Operations which are available both in the Aggregation and the Summarize API, such as sum
, may present small deviations due to differences in the order of reading data from storage and subsequent rounding, as well as in case of in-flight data until consistency is achieved across the different stores.
An example of a relatively complex visualization that can be created with the Aggregation API could be: a multi-line chart, where each line represents a movie genre, and the Y axis represents the average rating of the movies in that genre, per year. This chart can be obtained with a single aggregation request, looking something like this:
const results = await xata.db.titles.aggregate({
movieGenres: {
topValues: {
column: 'genre',
size: 50,
aggs: {
byReleaseDate: {
dateHistogram: {
column: 'releaseDate',
calendarInterval: 'year',
aggs: {
avgRating: {
average: {
column: 'rating'
}
}
}
}
}
}
}
}
});
results = xata.data().aggregate("titles", {
"aggs": {
"movieGenres": {
"topValues": {
"column": "genre",
"size": 50,
"aggs": {
"byReleaseDate": {
"dateHistogram": {
"column": "releaseDate",
"calendarInterval": "year",
"aggs": {
"avgRating": {
"average": {
"column": "rating"
}
}
}
}
}
}
}
}
}
})
// POST https://{workspace}.{region}.xata.sh/db/{db}:{branch}/tables/{table}/aggregate
{
"aggs": {
"movieGenres": {
"topValues": {
"column": "genre",
"size": 50,
"aggs": {
"byReleaseDate": {
"dateHistogram": {
"column": "releaseDate",
"calendarInterval": "year",
"aggs": {
"avgRating": {
"average": {
"column": "rating"
}
}
}
}
}
}
}
}
}
}
The code above combines three aggregations: topValues
, dateHistogram
and average
. The topValues
aggregations splits the data into buckets based on the genre
column, and takes the top 50 genres by the number of movies in each.
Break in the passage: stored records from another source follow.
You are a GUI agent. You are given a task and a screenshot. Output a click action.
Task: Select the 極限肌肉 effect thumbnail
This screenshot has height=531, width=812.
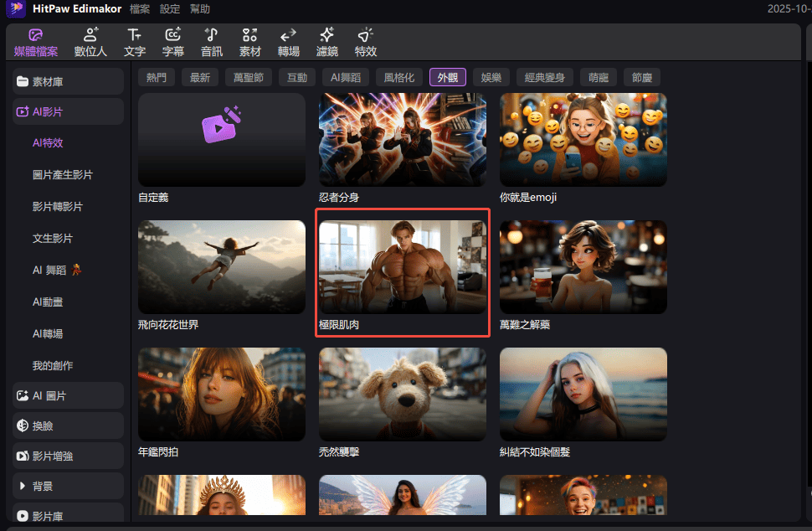402,267
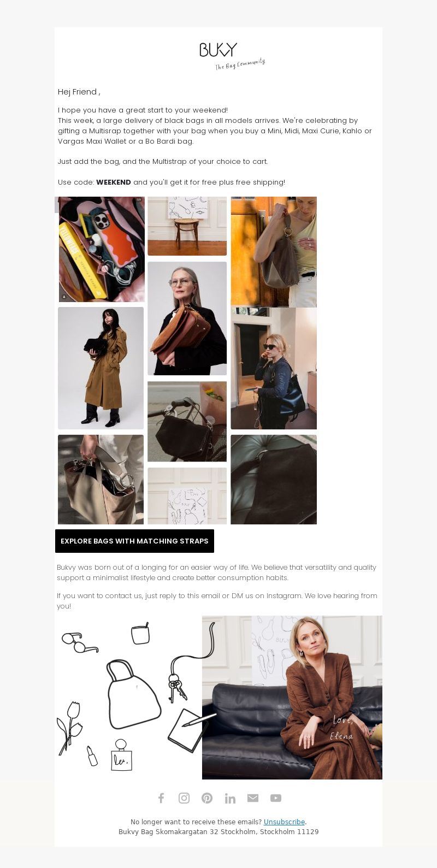
Task: Open photo of woman in tan trench coat
Action: (x=101, y=368)
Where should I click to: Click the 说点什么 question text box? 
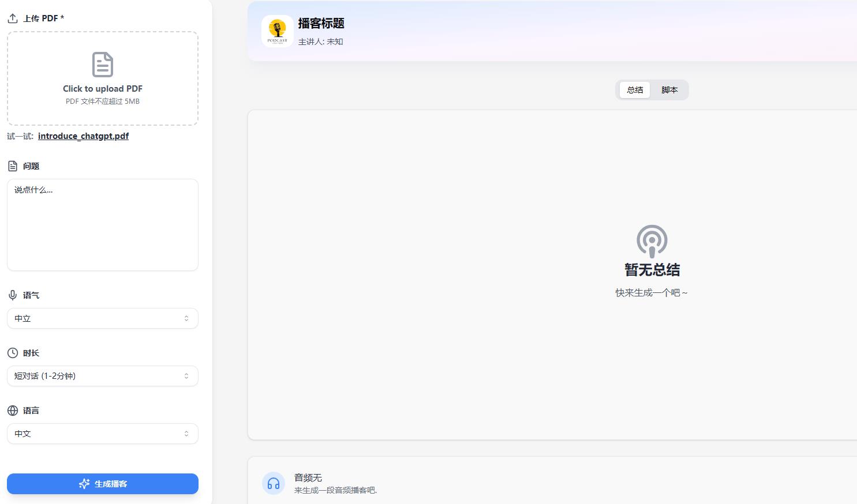coord(103,225)
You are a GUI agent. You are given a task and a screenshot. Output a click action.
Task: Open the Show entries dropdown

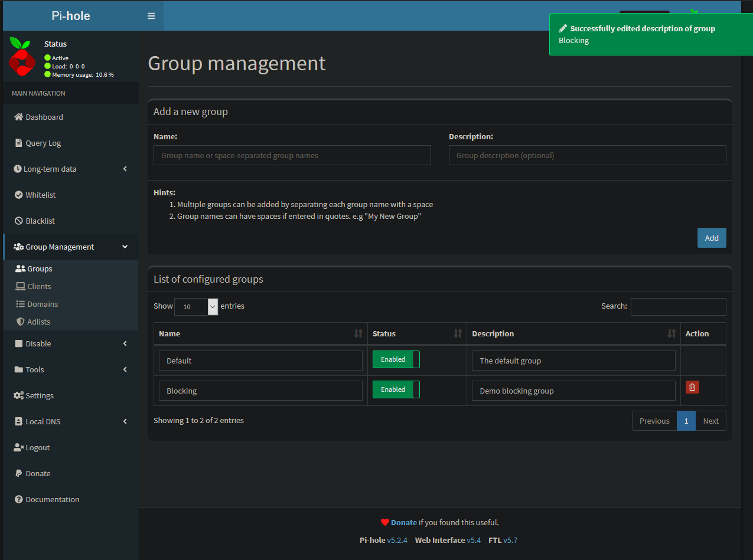(196, 307)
The dateHistogram
aggregation splits the data into buckets based on the releaseDate
column, and groups the data by calendaristic year. The average
aggregation is a metric aggregation that is executed on the resulting buckets.
The /aggregate
API can be combined with top-level filters using the syntax of the filtering API.
const results = await xata.db.titles.aggregate({
movieGenres: {
topValues: {
column: 'genre',
size: 50,
aggs: {
byReleaseDate: {
dateHistogram: {
column: 'releaseDate',
calendarInterval: 'year',
aggs: {
avgRating: {
average: {
column: 'rating'
}
}
}
}
}
}
}
}
},
{
"director":"Peter Jackson"
})
results = xata.data().aggregate("titles", {
"aggs": {
"movieGenres": {
"topValues": {
"column": "genre",
"size": 50,
"aggs": {
"byReleaseDate": {
"dateHistogram": {
"column": "releaseDate",
"calendarInterval": "year",
"aggs": {
"avgRating": {
"average": {
"column": "rating"
}
}
}
}
}
}
}
}
},
"filter": {
"director":"Peter Jackson"
}
})
// POST https://{workspace}.{region}.xata.sh/db/{db}:{branch}/tables/{table}/aggregate
{
"aggs": {
"movieGenres": {
"topValues": {
"column": "genre",
"size": 50,
"aggs": {
"byReleaseDate": {
"dateHistogram": {
"column": "releaseDate",
"calendarInterval": "year",
"aggs": {
"avgRating": {
"average": {
"column": "rating"
}
}
}
}
}
}
}
}
},
"filter": {
"director": "Peter Jackson"
}
}
Additionally, certain aggregation types support internal filters to apply on records before calculating aggregate values. Refer to the aggregation type's documentation sections below for more details.
There are two types of aggregations:
- bucket aggregations, which split the data into buckets based on a column value. Examples of bucket aggregations are:
topValues
,dateHistogram
andnumericHistogram
. - metric aggregations, which compute a value based on the data in the bucket. Examples of metric aggregations are:
average
,sum
,min
,max
,count
anduniqueCount
.
Aggregations cannot be used with link columns.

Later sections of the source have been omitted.